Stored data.

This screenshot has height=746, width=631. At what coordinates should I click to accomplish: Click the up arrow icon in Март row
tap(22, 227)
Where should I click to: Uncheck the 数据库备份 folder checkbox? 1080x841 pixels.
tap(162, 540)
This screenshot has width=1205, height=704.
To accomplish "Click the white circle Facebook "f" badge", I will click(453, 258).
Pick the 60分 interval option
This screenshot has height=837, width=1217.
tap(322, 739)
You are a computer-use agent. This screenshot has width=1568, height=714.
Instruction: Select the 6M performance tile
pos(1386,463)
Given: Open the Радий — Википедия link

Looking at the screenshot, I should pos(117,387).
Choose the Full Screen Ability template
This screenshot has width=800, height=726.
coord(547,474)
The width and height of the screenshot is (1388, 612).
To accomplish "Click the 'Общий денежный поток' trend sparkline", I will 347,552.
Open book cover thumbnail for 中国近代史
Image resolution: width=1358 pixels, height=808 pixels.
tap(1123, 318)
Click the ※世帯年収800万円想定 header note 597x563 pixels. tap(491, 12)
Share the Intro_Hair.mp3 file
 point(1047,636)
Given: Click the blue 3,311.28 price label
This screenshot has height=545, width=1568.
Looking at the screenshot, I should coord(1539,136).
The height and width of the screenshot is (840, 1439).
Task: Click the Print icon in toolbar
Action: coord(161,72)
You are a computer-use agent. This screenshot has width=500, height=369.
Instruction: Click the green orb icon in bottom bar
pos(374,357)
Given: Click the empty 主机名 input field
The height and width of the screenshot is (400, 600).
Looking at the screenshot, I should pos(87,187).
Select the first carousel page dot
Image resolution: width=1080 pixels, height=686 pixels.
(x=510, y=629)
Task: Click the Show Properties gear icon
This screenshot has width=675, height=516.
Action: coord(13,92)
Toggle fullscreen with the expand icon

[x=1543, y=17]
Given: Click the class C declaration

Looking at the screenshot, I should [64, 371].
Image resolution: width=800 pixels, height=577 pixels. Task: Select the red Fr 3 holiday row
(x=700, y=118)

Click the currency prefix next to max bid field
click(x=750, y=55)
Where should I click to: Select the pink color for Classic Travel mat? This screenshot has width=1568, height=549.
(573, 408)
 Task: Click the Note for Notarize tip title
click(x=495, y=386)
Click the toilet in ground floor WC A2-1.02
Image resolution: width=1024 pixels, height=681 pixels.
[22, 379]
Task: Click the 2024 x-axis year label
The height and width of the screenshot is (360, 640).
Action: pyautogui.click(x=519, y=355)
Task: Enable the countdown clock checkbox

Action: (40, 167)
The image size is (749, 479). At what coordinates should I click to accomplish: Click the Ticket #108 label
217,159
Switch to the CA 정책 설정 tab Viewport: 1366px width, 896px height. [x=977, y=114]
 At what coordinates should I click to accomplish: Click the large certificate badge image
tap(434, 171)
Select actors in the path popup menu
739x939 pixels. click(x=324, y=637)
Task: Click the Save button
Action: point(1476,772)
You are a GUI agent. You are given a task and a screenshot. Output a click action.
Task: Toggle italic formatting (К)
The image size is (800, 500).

What to produce.
For this exercise, output all the data exactly as shown above.

Response box.
This screenshot has height=746, width=631. At what coordinates should I click to accomplish: Click the up arrow icon in Март row
tap(22, 227)
Where should I click to: Uncheck the 数据库备份 folder checkbox? 1080x841 pixels.
tap(162, 540)
This screenshot has width=1205, height=704.
To accomplish "Click the white circle Facebook "f" badge", I will click(453, 258).
Pick the 60分 interval option
This screenshot has height=837, width=1217.
tap(322, 739)
You are a computer-use agent. This screenshot has width=1568, height=714.
Instruction: Select the 6M performance tile
pos(1386,463)
Given: Open the Радий — Википедия link

Looking at the screenshot, I should pos(117,387).
Choose the Full Screen Ability template
This screenshot has width=800, height=726.
coord(547,474)
The width and height of the screenshot is (1388, 612).
To accomplish "Click the 'Общий денежный поток' trend sparkline", I will 347,552.
Open book cover thumbnail for 中国近代史
Image resolution: width=1358 pixels, height=808 pixels.
tap(1123, 318)
Click the ※世帯年収800万円想定 header note 597x563 pixels. tap(491, 12)
Share the Intro_Hair.mp3 file
 point(1047,636)
Given: Click the blue 3,311.28 price label
This screenshot has height=545, width=1568.
Looking at the screenshot, I should coord(1539,136).
The height and width of the screenshot is (840, 1439).
Task: Click the Print icon in toolbar
Action: coord(161,72)
You are a computer-use agent. This screenshot has width=500, height=369.
Instruction: Click the green orb icon in bottom bar
pos(374,357)
Given: Click the empty 主机名 input field
The height and width of the screenshot is (400, 600).
Looking at the screenshot, I should pos(87,187).
Select the first carousel page dot
Image resolution: width=1080 pixels, height=686 pixels.
(x=510, y=629)
Task: Click the Show Properties gear icon
This screenshot has width=675, height=516.
Action: coord(13,92)
Toggle fullscreen with the expand icon

[x=1543, y=17]
Given: Click the class C declaration

Looking at the screenshot, I should [64, 371].
Image resolution: width=800 pixels, height=577 pixels. Task: Select the red Fr 3 holiday row
(x=700, y=118)

Click the currency prefix next to max bid field
click(x=750, y=55)
Where should I click to: Select the pink color for Classic Travel mat? This screenshot has width=1568, height=549.
(573, 408)
 Task: Click the Note for Notarize tip title
click(x=495, y=386)
Click the toilet in ground floor WC A2-1.02
Image resolution: width=1024 pixels, height=681 pixels.
[22, 379]
Task: Click the 2024 x-axis year label
The height and width of the screenshot is (360, 640).
Action: pyautogui.click(x=519, y=355)
Task: Enable the countdown clock checkbox

Action: (40, 167)
The image size is (749, 479). At what coordinates should I click to accomplish: Click the Ticket #108 label
217,159
Switch to the CA 정책 설정 tab Viewport: 1366px width, 896px height. [x=977, y=114]
 At what coordinates should I click to accomplish: Click the large certificate badge image
tap(434, 171)
Select actors in the path popup menu
739x939 pixels. click(x=324, y=637)
Task: Click the Save button
Action: point(1476,772)
You are a GUI agent. You are given a task and a screenshot. Output a click action.
Task: Toggle italic formatting (К)
The image size is (800, 500).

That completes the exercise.